Wednesday, May 22, 2024

NZ Pork disappointed with court ruling

Avatar photo
New Zealand Pork says it is assessing its options after a High Court judge ruled that the animal welfare standards governing the use of farrowing crates and mating stalls are unlawful and invalid.
Reading Time: 3 minutes

Kirsty Chidgey | November 23, 2020 from GlobalHQ on Vimeo.

The judgement released by High Court justice Helen Cull directed the Minister of Agriculture to consider recommending new regulations phasing out the use of farrowing crates and mating stalls and consider making such changes as are necessary to minimum standards.

Cull ruled the standards, introduced in 2018, had bypassed earlier law changes designed to phase out the use of farrowing crates and mating stalls for pigs.

The case was brought to the court by the New Zealand Animal Law Association (NZALA) and animal welfare group SAFE.

The two groups sought a judicial review of the Animal Welfare Act’s regulations for the use of farrowing crates and mating stalls for sows.

The 2018 standards were introduced by Agriculture Minister Damien O’Connor after receiving advice from the National Animal Welfare Advisory Committee (NAWAC).

These standards did not include a timeframe to phase out crates and stalls usage and allowed the practice to continue.

A disappointed NZ Pork chief executive David Baines says the judgement found failings with the NAWAC process in developing the regulations and standards.

“The judge’s scope was to review the legal process that was undertaken to develop regulations and codes of welfare rather than specifically addressing the use of indoor farrowing systems,” he said.

Baines says if a decision was taken to remove farrowing systems, then he expected the Government to apply the same production requirements to imported pork, which made up 60% of the pork consumed in NZ.

“In line with other countries that have been required to limit the use of farrowing crates, we would also expect financial support for affected farmers to complete the necessary changes to facilities and to also compensate farmers for the loss of productivity that will ensue,” he said.

“Imported pork comes from many countries whose animal welfare standards are lower than in NZ, and in some cases, their practices are illegal in this country.”

There are around 100 commercial pig farmers in NZ, with half of the commercial sow herd on indoor farms, most with farrowing crates.

Less than 3% of the indoor commercial herd used indoor farrowing pens, which used a farrowing crate temporarily for the first few days after a sow farrows.

Just under half of the commercial sow herd is outdoor-based, mostly using individual huts for farrowing and lactation.

There are also hybrid systems, such as outdoor-based farms, that use farrowing crates or indoor pens in early lactation, before transitioning sows and piglets to individual huts outdoors.

Baines says changing to an alternative system would not be without challenges.

“They are more expensive to install as they have a larger footprint.

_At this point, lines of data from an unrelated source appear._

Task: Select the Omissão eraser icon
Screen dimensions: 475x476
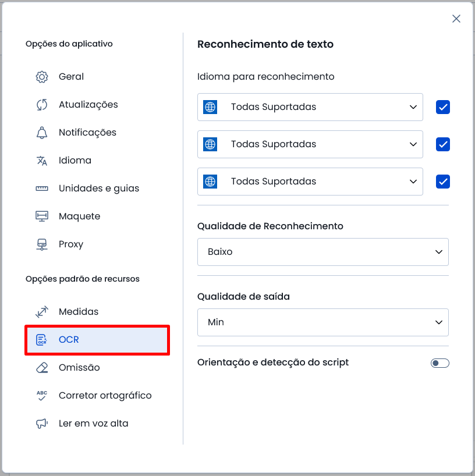Action: click(x=42, y=368)
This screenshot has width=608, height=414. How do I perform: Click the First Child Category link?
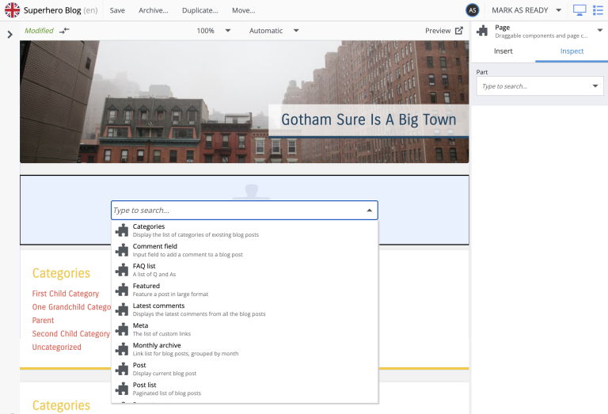click(66, 294)
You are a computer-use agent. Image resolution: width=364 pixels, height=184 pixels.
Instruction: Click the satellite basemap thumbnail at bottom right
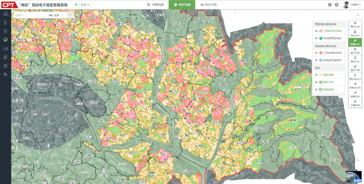point(354,176)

This means that an existing building that currently has farrowing crates would accommodate fewer sows if it was converted to farrowing pens,” he said.

A farm that cannot simultaneously invest in converting the existing systems as well as constructing new infrastructure in order to retain their current herd size would likely have to decrease the number of sows.

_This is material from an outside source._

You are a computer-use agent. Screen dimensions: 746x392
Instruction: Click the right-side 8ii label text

He says this would reduce the number of pigs produced per year and that it was difficult to say what the future of these farms will be.

“Some farmers that may not have a clear succession plan will certainly struggle to justify the expenditure and choose to exit pig farming. Given the NZ pork industry is already very small and with half potentially being affected, this would have a major impact,” he said.

Baines described farrowing systems as maternity wards for sows.

“They support the survival of as many well-grown healthy piglets as possible, whilst also meeting the needs of the sow,” he said.

“In 2016, NAWAC concluded that the use of farrowing crates was the best system available to meet the welfare needs of the piglets and the sow.

“Piglet crushing is a welfare issue, and this system is the most effective at protecting piglets from being crushed by their mothers. This is why alternative indoor systems, such as farrowing pens, have not been widely adopted by farmers in any country, due to lower piglet survival.”

Sows spent a maximum of 28 days in indoor farrowing systems after giving birth and typically spent 80% of their time in social groups when not in a farrowing system.

Worldwide, farrowing crates are the most common system used to house sows and piglets until piglets are weaned. No country has completely banned their use, he says.

SAFE chief Debra Ashton says the case was about giving mother pigs the freedom to live more natural lives and respecting them as sentient, instead of treating them as simply “units of production.”

NZALA’s president Saar Cohen says the judgment raises serious concerns about NAWAC’s conduct.

“At best, they lacked proper understanding of their legal duties and were let down by MPI’s legal advisors,” he said.

“At worst, NAWAC acted in bad faith by letting economic factors and industry pressure outweigh their duty as scientists and independent advisors. Worst of all for NAWAC, they caused a major embarrassment to the Minister who relied on their advice without question.”

O’Connor had no comment on the ruling.